We went to a Chinese restaurant that evening for dinner. Antonio loves Chinese food and chose the most bizarre dishes in the menu from fried chicken claws to sea urchins to the offal of offal. The stewardess was a young girl who looked like she had stepped out of a Chinese watercolour. Her features are delicate and her complexion perfect. Antonio gazed at her and sighed, “I wonder at the hardship she must have gone through to get here.”
Sabine and I started giggling. Antonio has a wild streak of imagination, which would have him imagine her journey to London like something straight out of a movie: a young girl leaving home with a jade egg entrusted to her by her grandmother; much trials and tribulations later, she lands in London only to discover nothing in her life has changed.
Eventually, Antonio asked the girl where she was from. “Fulham,” the girl said in a perfect English accent. She had never been to China, she said.
For the rest of the evening, we teased Antonio, but it is this same imagination that led Antonio towards food and its making.
In Vienna, when Antonio began to miss the food he grew up on, he began cooking regularly. The love affair had palled by then, but there was again food and its preparation to fill the hours and make everything so much more lively. So much about great cooking owes itself to remembering. We recreate dishes from our childhood, dredging from memory flavours and methods we have seen our mothers perfect. Antonio procured recipes from his mamma and built on them.
After a few more city and career changes (and unhappy endings), Antonio moved to London in 1975 with his dog Jan. He was 38, divorced and had a job with a wine importer. There was also Christa.

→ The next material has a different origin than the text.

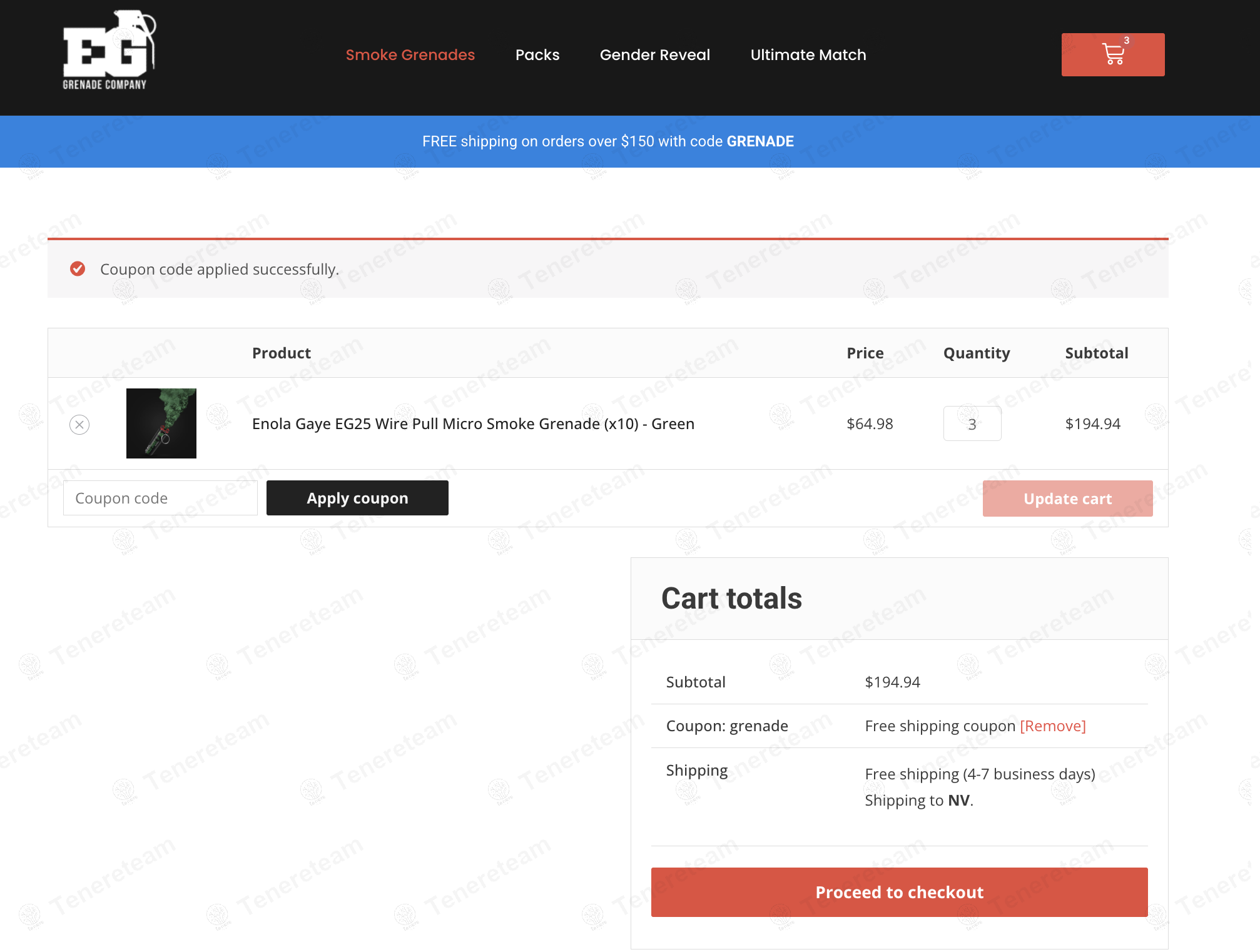Click the Shipping to NV text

But it would be a few more years before Chef Carluccio was born. The chef who would go on to have his own signature restaurant on Neal Street and a string of deli-cafés across the U.K.; the chef who trained the likes of Jamie Oliver; a chef who has written several books and done several TV series, including Two Greedy Italians and Carluccio and the Leopard. He was now on first-name basis with royalty and rock stars, authors and artists; and the once small-town boy had come of age.
At 78, Antonio may have retired from being an active restaurateur. But he is still creating recipes, still cracking his funny jokes, whittling sticks, still filming his TV shows and still celebrating life. The atheist that he is makes him live every moment to its fullest.
I think of how when we first met he said I was happy in my skin. He is too, I think, which is why he is both my mentor and friend; guru and compadre. The person I want to be like the most.
I imagine him sitting at his dining table, working on a new recipe or the new book he is writing… I think of our many serious conversations on life and the laughter we shared. When I miss him most, I smear a piece of toast with the Mostarda he creates from his mamma’s recipe (and which I have stocked up on) and bite into it. I see his house hung with his paintings. There is one that I love — that of his dog Jan gazing at a Christmas tree and seeing on it, instead of tree ornaments, cutlets, chops and bones.
I think of how when a literary associate of mine came to visit one night, Antonio made dinner. The guest was suitably wowed. Later, as we sat in the garden talking work, Antonio came up with two shawls and wrapped it around our shoulders. There is a gallantry to him that one sees so seldom anymore. A finesse that is his signature on every dish he creates and cooks.